*** Opening Records to process ***
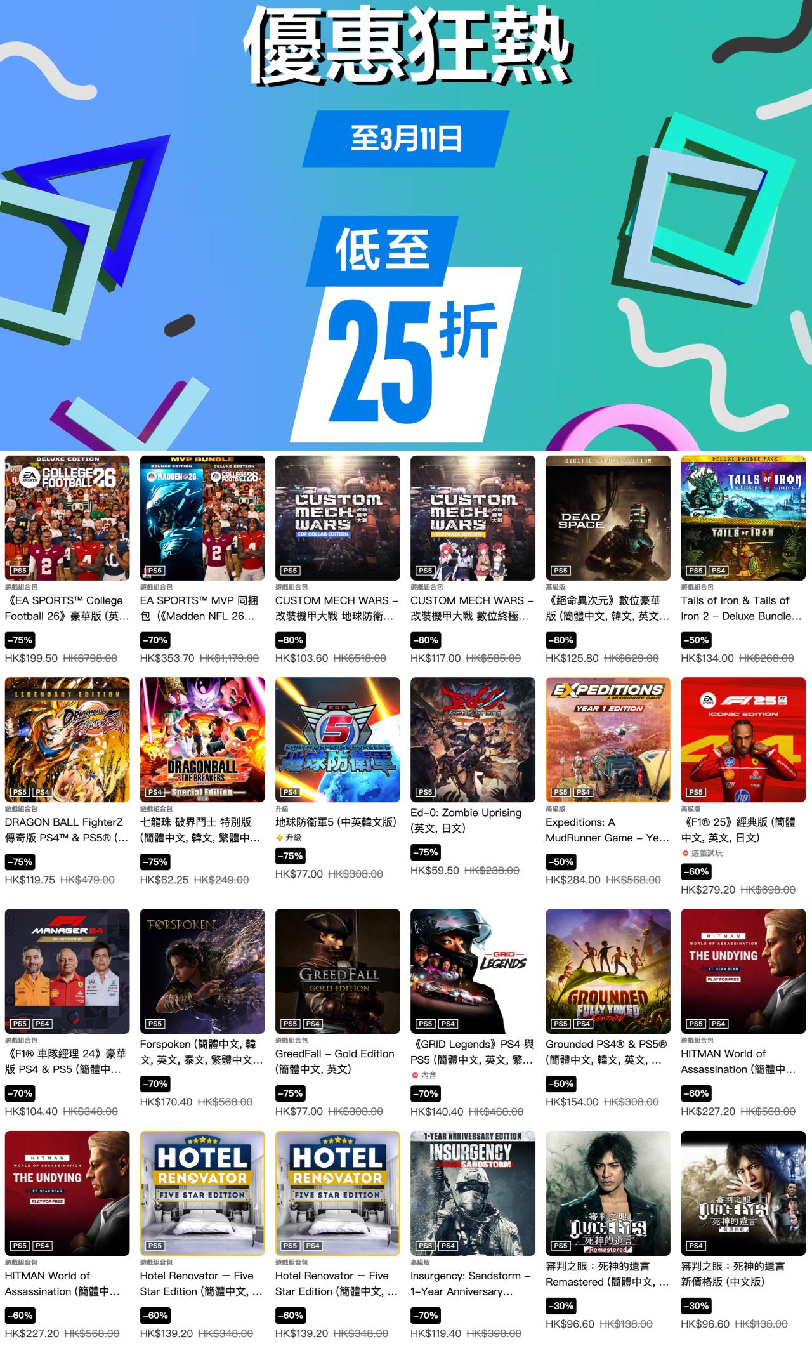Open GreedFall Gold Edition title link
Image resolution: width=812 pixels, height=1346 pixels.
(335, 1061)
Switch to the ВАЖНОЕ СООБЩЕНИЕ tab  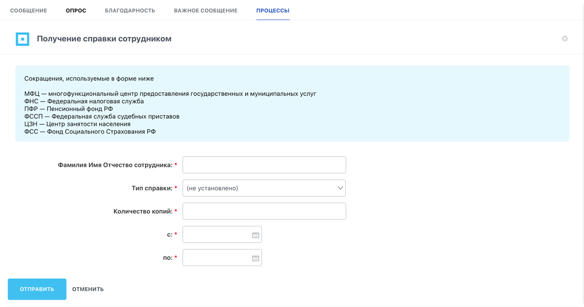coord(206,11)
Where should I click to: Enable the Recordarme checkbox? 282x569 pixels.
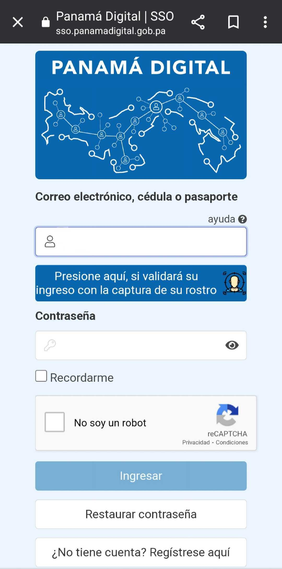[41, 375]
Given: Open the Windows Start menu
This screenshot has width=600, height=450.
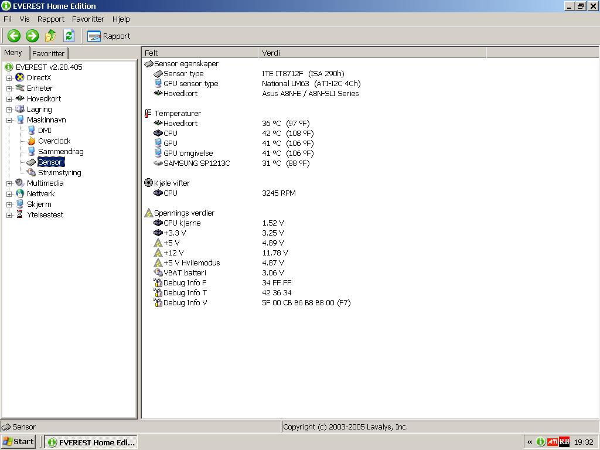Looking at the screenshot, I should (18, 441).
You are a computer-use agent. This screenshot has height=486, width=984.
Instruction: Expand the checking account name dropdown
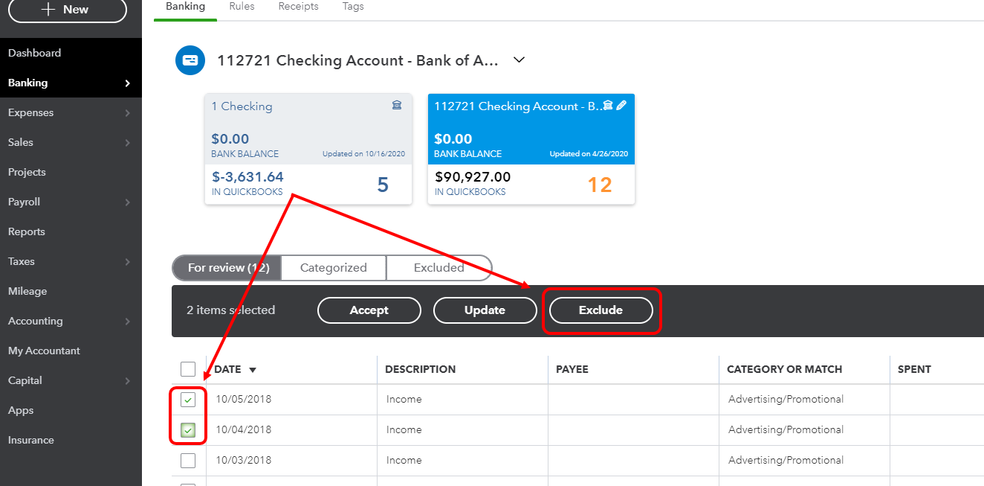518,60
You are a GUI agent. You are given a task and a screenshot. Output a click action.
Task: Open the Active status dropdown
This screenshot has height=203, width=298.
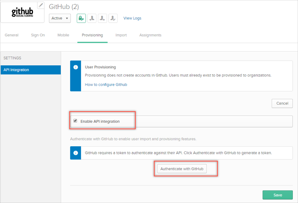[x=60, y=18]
*** Closing Records to process ***
Exercise directions :: Final task for the records above: print exactly the lines from the one that contains "You are a computer-use" through the last line, both ends included, pictures excluded.

Task result ::
You are a computer-use agent. This screenshot has height=486, width=984.
Instruction: Expand the checking account name dropdown
518,60
You are a GUI agent. You are given a task and a screenshot. Output a click action.
Task: Open the Active status dropdown
This screenshot has height=203, width=298.
[x=60, y=18]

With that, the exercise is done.